Opinion ID: 1934995
Heading Depth: 1
Heading Rank: 1

Heading: Unitrin's Contentions

Text: Unitrin has raised several issues in this appeal. First, it contends that the Court of Chancery erred in assuming that the outside directors would subconsciously act contrary to their substantial financial interests as stockholders and, instead, vote in favor of a subjective desire to protect the prestige and perquisites of membership on Unitrin's Board of Directors. Second, it contends that the Court of Chancery erred in holding that the adoption of the Repurchase Program would materially affect the ability of an insurgent stockholder to win a proxy contest.
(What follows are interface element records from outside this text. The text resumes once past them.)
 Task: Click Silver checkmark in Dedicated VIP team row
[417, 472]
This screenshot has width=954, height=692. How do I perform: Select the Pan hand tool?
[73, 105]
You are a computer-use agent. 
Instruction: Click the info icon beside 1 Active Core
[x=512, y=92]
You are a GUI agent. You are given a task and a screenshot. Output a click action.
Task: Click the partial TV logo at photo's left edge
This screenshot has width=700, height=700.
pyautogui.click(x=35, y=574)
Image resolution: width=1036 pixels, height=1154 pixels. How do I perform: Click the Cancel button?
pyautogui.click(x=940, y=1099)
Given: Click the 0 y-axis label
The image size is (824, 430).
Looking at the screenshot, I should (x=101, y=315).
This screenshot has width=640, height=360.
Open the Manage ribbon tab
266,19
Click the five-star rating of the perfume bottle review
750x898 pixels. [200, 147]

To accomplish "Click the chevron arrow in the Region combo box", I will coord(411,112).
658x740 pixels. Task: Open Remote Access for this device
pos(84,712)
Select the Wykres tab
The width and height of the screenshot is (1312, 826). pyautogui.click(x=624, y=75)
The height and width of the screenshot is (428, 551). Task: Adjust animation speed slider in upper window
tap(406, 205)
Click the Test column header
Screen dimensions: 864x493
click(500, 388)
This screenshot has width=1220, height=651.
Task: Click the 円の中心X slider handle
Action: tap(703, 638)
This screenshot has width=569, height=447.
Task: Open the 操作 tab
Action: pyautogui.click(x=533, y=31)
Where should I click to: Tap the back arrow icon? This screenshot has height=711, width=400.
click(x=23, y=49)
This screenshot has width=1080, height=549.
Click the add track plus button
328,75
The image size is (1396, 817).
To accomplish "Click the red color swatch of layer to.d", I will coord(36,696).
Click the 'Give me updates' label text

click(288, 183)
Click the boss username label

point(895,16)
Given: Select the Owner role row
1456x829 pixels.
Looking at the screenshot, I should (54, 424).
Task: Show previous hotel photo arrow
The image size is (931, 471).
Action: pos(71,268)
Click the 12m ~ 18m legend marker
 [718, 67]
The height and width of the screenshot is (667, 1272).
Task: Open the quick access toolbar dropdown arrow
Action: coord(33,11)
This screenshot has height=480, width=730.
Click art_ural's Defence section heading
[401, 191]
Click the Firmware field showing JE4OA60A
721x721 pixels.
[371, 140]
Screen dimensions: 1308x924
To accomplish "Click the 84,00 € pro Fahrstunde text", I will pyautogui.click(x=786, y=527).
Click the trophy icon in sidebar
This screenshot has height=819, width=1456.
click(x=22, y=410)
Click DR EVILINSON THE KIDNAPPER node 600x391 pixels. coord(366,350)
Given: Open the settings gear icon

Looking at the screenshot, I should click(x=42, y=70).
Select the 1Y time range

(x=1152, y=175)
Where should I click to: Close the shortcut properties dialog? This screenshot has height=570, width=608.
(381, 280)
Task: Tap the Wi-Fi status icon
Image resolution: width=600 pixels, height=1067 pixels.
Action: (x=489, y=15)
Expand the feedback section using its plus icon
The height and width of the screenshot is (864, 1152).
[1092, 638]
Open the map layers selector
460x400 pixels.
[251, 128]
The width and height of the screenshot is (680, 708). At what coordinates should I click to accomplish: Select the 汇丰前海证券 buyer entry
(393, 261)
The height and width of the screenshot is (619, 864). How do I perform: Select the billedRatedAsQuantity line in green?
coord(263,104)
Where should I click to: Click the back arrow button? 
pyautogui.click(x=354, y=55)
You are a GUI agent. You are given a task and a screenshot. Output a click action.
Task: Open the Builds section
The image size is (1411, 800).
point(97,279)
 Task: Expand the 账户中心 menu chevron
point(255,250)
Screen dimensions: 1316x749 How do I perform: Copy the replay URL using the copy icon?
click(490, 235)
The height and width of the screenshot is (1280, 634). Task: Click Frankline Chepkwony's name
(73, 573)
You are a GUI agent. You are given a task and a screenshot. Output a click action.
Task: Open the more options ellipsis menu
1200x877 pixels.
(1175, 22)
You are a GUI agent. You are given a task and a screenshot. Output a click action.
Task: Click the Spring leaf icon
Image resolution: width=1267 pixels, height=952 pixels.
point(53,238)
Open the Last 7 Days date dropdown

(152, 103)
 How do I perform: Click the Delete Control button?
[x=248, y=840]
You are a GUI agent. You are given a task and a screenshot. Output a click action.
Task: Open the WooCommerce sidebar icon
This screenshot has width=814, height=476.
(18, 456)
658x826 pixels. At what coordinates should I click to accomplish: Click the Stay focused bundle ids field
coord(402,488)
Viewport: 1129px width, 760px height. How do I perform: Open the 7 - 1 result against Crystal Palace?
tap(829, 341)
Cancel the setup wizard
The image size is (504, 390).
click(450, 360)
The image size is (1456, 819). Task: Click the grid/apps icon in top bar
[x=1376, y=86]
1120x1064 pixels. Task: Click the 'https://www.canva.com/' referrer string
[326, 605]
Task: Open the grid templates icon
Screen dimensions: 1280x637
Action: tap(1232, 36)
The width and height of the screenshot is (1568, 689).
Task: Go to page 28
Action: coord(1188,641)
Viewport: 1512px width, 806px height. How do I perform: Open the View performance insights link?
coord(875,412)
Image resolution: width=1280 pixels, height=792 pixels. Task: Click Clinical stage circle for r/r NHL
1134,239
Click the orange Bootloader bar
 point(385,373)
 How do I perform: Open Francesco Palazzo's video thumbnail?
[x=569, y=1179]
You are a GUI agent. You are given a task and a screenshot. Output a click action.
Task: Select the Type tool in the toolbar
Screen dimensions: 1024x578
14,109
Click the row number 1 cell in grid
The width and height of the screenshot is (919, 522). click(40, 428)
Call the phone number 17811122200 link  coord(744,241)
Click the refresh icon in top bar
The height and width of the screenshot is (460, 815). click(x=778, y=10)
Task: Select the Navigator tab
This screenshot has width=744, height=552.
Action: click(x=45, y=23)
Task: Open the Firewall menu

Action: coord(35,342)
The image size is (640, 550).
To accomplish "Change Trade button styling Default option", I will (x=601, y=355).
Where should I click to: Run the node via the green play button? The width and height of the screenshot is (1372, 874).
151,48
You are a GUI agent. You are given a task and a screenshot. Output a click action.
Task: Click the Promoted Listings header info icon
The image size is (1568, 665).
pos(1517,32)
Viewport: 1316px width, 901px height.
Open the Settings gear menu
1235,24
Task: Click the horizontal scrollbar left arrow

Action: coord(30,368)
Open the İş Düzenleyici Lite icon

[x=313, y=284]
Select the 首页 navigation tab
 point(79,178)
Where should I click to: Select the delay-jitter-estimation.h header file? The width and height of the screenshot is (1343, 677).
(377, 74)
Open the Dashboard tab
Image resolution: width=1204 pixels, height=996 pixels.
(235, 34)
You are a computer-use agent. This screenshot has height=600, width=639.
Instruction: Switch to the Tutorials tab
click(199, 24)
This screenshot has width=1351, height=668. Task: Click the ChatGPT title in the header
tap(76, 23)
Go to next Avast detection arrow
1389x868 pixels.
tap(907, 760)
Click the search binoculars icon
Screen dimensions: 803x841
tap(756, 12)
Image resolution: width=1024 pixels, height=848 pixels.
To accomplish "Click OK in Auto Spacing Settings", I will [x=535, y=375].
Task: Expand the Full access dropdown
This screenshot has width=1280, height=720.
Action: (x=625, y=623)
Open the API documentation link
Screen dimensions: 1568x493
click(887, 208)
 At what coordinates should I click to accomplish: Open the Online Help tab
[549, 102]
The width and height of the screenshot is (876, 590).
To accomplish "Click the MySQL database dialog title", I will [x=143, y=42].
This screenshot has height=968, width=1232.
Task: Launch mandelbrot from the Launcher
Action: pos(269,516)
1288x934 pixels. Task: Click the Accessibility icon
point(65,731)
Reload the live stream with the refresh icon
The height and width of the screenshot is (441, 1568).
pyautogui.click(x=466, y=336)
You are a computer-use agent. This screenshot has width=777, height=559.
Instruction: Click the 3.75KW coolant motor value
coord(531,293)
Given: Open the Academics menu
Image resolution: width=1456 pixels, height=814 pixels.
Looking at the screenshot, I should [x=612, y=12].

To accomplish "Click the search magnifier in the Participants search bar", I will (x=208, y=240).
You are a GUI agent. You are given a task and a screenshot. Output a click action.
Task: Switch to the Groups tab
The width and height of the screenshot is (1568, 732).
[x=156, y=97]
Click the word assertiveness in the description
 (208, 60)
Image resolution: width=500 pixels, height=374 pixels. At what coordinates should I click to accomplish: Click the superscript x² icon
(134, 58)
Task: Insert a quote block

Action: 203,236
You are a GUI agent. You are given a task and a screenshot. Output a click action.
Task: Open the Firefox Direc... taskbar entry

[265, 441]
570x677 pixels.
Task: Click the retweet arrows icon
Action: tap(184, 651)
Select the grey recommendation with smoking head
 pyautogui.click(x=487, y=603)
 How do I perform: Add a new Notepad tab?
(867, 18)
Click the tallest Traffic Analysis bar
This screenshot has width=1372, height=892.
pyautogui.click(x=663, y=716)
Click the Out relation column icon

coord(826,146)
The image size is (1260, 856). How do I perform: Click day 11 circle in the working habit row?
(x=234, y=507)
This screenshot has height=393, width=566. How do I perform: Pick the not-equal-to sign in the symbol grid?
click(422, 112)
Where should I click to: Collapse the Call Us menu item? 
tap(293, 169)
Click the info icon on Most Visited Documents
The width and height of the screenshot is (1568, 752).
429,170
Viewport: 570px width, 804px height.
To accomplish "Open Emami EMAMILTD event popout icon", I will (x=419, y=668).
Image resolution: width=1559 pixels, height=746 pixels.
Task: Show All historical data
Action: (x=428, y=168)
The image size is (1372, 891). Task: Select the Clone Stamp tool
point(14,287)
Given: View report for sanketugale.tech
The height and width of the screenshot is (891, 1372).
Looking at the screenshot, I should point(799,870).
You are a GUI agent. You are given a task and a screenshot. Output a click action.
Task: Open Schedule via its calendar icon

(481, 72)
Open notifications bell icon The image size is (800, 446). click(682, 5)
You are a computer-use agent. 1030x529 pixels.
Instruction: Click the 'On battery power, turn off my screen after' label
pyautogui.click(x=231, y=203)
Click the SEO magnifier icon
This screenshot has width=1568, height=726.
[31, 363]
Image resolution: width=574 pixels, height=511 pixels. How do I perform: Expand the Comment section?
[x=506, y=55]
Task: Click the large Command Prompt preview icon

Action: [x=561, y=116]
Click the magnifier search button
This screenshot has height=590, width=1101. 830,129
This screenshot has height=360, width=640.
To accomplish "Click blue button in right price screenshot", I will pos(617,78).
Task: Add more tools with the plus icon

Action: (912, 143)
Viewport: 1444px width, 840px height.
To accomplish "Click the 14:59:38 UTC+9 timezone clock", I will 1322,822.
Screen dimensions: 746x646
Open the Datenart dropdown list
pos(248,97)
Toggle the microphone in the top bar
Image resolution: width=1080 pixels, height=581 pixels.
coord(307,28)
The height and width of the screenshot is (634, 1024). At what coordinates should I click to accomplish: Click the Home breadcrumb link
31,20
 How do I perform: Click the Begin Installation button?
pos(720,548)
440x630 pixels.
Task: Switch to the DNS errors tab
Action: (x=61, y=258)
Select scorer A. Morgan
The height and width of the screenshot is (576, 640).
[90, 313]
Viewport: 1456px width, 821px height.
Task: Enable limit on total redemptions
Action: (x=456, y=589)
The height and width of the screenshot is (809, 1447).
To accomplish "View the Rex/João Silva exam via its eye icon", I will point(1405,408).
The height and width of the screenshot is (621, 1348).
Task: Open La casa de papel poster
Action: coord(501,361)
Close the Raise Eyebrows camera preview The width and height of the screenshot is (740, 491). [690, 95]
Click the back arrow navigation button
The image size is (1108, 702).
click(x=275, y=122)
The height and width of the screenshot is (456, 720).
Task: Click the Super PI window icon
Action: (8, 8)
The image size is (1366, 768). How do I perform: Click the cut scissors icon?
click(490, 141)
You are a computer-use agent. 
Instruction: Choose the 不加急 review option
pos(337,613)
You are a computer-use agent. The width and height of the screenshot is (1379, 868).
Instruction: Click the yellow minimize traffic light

According to Unitrin, that holding is unsupported by the evidence, is based upon a faulty mathematical analysis, and disregards the holding of Moran v. Household Int'l, Inc., Del.Supr., 500 A.2d 1346, 1355 (1985). Furthermore, Unitrin argues that the Court of Chancery erroneously substituted its own judgment for that of Unitrin's Board, contrary to this Court's subsequent interpretations of Unocal in Paramount Communications, Inc. v. QVC Network, Inc., Del.Supr., 637 A.2d 34, 45-46 (1994), and Paramount Communications, Inc. v. Time, Inc., Del. Supr., 571 A.2d 1140 (1990). Third, Unitrin submits that the Court of Chancery erred in finding that the plaintiffs would be irreparably harmed absent an injunction (a) because the Court of Chancery disregarded Unitrin's proffered alternative remedy of sterilizing the increased voting power of the stockholder directors and (b) because there was no basis for finding that stockholders who sold into the market during the pendency of the Repurchase Program would be irreparably harmed.